Szkody muszą obejmować co najmniej 30% danej uprawy
Po pierwsze, z rozporządzenia Rady Ministrów z 31 lipca 2018 r. wynika, że ARiMR wypłaci pomoc do hektara gospodarstwom, w których szkody w uprawach z powodu suszy lub powodzi objęły co najmniej 30% danej uprawy i szkoda wyniesie powyżej 30% średniej rocznej produkcji rolnej w gospodarstwie lub produkcji roślinnej.
Podczas wypełniania danych przez komisję, rolnik powinien zwracać uwagę, aby wyraźnie były oddzielone informacje dotyczące produkcji roślinnej od produkcji zwierzęcej. Jest to istotne, ponieważ rozporządzenie mówi, że szkoda powinna być szacowana w stosunku do średniej wartości produkcji rolnej, czyli zwierzęcej i roślinnej łącznie albo jedynie roślinnej. W praktyce, gospodarstwa z produkcją zwierzęcą zawsze miały wyższą wartość produkcji i często nie otrzymywały żadnego wsparcia.

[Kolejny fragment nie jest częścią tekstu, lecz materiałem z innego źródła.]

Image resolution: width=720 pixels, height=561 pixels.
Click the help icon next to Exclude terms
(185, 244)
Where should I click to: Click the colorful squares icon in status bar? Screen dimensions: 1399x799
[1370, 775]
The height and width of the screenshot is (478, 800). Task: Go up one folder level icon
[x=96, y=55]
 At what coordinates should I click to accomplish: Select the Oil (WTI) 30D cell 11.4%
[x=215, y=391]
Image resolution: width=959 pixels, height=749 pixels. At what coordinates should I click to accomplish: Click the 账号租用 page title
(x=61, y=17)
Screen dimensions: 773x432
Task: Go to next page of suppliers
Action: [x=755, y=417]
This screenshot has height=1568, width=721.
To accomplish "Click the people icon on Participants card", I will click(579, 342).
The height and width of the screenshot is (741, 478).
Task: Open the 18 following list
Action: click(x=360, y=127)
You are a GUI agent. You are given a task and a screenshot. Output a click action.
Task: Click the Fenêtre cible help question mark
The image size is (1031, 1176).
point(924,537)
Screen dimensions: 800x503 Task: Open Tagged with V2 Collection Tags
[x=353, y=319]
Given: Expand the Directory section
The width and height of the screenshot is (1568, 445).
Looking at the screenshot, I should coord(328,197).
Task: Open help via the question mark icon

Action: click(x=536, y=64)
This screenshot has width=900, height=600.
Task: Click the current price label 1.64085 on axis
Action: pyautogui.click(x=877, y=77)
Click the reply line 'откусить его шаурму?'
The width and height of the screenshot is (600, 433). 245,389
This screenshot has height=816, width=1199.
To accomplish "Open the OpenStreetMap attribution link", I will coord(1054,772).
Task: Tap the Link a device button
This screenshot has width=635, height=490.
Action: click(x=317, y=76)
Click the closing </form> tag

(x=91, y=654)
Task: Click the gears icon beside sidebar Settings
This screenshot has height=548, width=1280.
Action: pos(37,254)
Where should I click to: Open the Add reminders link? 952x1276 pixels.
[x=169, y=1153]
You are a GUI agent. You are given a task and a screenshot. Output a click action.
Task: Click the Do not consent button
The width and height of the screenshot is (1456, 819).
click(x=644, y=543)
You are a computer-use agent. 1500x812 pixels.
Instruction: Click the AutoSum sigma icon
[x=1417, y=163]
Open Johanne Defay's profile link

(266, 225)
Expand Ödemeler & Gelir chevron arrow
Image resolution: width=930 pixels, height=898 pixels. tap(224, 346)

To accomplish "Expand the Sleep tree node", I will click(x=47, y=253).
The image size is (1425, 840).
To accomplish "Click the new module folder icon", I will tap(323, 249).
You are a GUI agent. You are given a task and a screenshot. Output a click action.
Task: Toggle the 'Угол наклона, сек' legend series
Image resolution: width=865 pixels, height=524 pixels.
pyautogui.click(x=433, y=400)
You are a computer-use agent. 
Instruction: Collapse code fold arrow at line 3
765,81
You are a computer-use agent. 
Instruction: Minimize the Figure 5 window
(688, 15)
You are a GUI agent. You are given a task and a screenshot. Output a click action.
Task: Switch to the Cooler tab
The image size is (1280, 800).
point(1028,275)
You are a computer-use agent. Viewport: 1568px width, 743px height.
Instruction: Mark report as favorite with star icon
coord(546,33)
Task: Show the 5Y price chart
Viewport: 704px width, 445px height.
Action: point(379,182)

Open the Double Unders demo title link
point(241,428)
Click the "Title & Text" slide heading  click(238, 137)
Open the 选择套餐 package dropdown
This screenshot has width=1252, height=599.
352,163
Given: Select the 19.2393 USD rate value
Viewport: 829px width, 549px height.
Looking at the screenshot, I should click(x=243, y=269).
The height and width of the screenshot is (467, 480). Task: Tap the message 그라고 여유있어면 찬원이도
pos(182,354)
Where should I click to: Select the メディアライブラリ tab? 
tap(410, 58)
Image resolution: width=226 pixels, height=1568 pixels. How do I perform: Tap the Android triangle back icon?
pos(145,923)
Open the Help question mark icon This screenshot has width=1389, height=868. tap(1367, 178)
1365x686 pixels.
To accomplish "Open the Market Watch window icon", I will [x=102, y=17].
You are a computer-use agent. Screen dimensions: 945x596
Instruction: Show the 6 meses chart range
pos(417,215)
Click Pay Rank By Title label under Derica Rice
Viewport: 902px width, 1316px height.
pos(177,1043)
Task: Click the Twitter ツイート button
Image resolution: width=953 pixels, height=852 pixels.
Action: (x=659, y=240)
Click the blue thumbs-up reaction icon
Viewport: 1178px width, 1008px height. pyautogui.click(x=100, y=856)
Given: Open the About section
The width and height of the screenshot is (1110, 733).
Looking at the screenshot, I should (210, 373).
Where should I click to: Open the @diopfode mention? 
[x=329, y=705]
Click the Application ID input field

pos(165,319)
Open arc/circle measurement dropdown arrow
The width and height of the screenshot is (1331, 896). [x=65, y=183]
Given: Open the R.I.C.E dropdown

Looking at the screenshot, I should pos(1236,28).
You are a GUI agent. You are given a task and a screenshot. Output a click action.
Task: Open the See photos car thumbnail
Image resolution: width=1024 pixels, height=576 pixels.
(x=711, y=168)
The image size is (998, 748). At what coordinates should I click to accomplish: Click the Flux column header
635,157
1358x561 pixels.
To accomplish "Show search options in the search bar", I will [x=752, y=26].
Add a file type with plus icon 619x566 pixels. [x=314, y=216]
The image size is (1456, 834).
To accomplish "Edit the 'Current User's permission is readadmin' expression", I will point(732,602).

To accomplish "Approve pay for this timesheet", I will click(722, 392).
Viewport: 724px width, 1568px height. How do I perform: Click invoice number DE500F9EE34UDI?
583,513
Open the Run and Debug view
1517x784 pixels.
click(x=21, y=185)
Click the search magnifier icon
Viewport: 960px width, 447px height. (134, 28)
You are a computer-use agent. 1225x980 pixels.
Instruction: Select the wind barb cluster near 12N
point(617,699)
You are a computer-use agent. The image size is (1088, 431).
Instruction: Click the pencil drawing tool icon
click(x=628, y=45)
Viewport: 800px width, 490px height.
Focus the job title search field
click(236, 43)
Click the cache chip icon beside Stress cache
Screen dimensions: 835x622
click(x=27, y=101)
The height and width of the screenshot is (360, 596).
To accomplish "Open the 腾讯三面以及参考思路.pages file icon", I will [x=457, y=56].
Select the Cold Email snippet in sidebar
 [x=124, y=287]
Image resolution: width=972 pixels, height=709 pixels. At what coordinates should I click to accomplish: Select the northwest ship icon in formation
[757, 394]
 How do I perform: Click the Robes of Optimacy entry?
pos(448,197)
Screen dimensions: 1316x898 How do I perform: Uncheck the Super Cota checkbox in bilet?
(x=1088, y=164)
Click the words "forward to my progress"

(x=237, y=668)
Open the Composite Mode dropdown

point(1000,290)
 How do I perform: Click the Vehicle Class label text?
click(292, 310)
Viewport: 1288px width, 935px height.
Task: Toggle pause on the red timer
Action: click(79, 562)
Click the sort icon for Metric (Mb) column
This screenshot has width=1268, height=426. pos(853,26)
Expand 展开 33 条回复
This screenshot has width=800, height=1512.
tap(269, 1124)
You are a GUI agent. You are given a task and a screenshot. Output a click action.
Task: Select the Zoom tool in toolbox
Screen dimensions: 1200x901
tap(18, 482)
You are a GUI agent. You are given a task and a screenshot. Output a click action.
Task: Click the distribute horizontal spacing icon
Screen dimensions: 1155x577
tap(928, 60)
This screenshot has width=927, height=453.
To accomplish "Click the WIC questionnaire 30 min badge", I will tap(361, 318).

Teraz być może będzie to inaczej wyglądać.
Trwałe użytki zielone także objęte pomocą
Komisje mają też obowiązek szacować straty także powstałe w użytkach zielonych, nawet jeśli taka uprawa nie jest objęta monitoringiem suszy rolniczej prowadzonym przez Instytut Uprawy, Nawożenia i Gleboznawstwa.
Zgodnie z definicją suszy przyjętą przez ministerstwo, w przypadku gdy dla danej rośliny, w tym dla łąk i pastwisk, nie jest prowadzony monitoring suszy, szkody należy szacować, jeżeli została potwierdzona susza w uprawach o analogicznych wymaganiach wodnych. W zależności od mieszanki traw będzie to szacowanie analogiczne do zbóż lub do strączkowych.
Fot. Paweł Mikos
Fot. Paweł Mikos
- Komisje mają obowiązek oszacować straty także w użytkach zielonych
Nie trzeba mieć faktur na pasze
Rolnicy powinni też pamiętać, aby urzędnicy wpisywali do protokołów z szacowania koszty poniesione przez gospodarstwo z tytułu niezebrania plonów, w tym paszy. Ministerialne wytyczne dla komisji mówią, że powinno się to odbyć na bazie danych rachunkowych, innej ewidencji lub dokumentów będących w posiadaniu rolnika. Może to być m.in. bilans sporządzony samodzielnie przez gospodarza, w którym określi, ile średnio jego stado zużywało paszy w poprzednich latach i o ile mniej będzie jej w tym roku. W praktyce oznacza to, że urzędnicy nie mogą odmówić wpisania kosztów, jakie rolnik wyda na pasze, nawet jeśli nie ma on na to żadnych faktur.
Pomoc dla rolników dopiero po zakończeniu szacowania strat przez komisje
W przypadku wystąpienia szkód w danej uprawie na poziomie 70% lub więcej, komisja zgodnie z wytycznymi pomniejszy straty o nieponiesione koszty zbioru. Może się zatem okazać, że rolnik, któremu komisja oszacowała straty na poziomie 68% będzie mógł otrzymać wyższą pomoc, niż jego sąsiad, którego straty wyniosły np. 71%.
Jednak jaka realnie pomoc będzie przysługiwać poszczególnym gospodarstwom, będzie wiadomo dopiero po ogłoszeniu przez resort rolnictwa przepisów wykonawczych. A to ma nastąpić dopiero po zakończeniu prac przez wszystkie komisje szacujące straty.